● WRITTEN TASK
Please retype the rows starting at the line that contains "Point to block number 64" and running through the end of the rows, both ends included. Leave the pictures out of your copy.

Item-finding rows
▽

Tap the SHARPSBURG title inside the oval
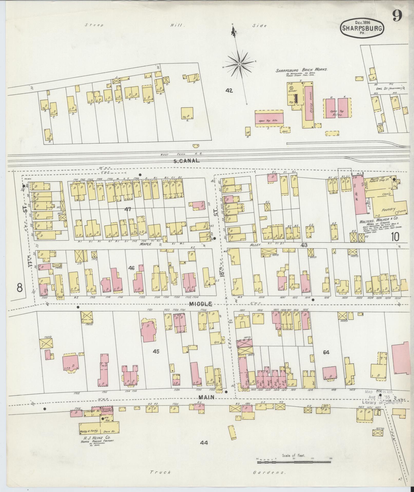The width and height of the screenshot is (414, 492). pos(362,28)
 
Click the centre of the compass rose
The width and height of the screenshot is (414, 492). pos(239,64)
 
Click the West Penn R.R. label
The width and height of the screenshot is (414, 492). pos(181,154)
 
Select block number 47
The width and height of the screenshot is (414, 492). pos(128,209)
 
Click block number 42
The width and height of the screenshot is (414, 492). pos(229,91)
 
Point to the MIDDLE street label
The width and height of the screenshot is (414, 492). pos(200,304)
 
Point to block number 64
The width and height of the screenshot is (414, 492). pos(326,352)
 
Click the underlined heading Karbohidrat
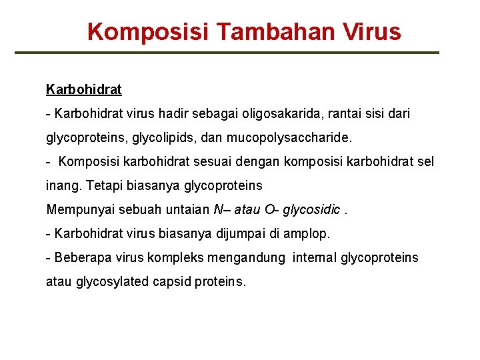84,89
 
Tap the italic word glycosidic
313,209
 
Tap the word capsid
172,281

△

● COMPLETE RESPONSE
Point to block number 64
The width and height of the screenshot is (414, 492). pos(326,352)
 
Click the underlined heading Karbohidrat
84,89
 
Tap the italic word glycosidic
313,209
 
Tap the word capsid
172,281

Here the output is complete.